§ Problem to work on
For the listing below, show each line that includes the string "computer".

§ Source records

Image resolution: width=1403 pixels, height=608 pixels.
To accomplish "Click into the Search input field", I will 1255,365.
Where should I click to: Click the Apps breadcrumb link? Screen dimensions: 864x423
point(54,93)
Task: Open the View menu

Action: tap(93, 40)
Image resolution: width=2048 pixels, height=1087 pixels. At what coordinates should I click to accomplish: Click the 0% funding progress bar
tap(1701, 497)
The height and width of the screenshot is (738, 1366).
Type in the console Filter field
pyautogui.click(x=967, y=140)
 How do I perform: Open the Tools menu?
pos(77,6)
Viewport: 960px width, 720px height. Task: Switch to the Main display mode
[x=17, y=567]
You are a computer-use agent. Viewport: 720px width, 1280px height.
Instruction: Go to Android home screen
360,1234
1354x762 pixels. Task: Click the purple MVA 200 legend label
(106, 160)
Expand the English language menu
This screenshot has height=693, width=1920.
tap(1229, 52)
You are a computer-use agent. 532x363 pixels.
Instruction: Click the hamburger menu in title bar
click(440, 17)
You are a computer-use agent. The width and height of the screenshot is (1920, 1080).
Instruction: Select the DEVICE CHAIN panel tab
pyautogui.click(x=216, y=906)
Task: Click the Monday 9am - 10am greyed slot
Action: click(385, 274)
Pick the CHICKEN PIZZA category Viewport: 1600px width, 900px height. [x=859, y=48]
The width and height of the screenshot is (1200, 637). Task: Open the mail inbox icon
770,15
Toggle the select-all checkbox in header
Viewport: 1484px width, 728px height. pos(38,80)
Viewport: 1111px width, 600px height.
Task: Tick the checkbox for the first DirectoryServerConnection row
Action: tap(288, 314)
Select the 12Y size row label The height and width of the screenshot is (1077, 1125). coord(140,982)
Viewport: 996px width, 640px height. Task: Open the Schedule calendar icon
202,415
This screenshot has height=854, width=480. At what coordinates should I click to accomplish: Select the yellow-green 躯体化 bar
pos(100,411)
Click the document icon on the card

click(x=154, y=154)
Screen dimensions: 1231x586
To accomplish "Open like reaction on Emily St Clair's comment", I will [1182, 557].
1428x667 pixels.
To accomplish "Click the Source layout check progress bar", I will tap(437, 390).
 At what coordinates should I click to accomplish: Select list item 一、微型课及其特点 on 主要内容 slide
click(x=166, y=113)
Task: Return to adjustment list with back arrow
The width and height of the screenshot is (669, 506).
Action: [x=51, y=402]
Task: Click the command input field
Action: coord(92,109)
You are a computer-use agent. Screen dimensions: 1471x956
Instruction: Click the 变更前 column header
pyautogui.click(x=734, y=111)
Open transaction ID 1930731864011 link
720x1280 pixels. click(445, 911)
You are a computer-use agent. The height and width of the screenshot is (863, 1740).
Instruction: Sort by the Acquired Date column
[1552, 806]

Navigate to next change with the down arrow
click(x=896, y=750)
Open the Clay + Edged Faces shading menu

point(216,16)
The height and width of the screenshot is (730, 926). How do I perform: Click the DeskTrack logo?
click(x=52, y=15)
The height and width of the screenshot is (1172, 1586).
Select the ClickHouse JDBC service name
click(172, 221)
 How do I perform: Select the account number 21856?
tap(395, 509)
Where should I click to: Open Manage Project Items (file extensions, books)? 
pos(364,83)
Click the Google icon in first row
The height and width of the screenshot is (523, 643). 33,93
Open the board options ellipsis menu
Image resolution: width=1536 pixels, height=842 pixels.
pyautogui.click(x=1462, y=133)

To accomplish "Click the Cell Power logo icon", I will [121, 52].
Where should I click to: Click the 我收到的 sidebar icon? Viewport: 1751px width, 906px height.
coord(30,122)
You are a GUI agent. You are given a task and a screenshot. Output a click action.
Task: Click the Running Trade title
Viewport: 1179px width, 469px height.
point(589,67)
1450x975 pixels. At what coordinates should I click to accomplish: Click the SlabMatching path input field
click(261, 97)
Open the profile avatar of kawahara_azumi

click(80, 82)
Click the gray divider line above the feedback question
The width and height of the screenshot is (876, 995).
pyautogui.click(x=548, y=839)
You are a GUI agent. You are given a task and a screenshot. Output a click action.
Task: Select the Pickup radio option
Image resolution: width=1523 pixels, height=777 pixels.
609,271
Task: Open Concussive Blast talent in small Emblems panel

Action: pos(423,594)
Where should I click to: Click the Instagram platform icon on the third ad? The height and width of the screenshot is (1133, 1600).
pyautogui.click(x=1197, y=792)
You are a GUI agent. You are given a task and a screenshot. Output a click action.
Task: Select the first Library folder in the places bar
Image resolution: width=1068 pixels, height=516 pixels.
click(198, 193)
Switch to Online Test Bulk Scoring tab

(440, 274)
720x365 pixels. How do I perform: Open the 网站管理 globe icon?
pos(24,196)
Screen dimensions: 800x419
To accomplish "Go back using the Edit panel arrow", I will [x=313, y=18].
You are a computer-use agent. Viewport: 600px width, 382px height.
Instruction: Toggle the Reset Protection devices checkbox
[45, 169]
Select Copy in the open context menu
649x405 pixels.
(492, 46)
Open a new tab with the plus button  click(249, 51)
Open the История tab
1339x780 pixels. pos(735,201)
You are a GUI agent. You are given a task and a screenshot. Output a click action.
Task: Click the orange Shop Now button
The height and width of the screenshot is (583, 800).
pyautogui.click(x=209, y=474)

§ Written response
You are a computer-use agent. Viewport: 720px width, 1280px height.
You are a computer-use agent. 532x363 pixels.
You are a computer-use agent. The width and height of the screenshot is (1920, 1080).
You are a computer-use agent. Screen dimensions: 1471x956
You are a computer-use agent. The height and width of the screenshot is (863, 1740).
You are a computer-use agent. Viewport: 600px width, 382px height.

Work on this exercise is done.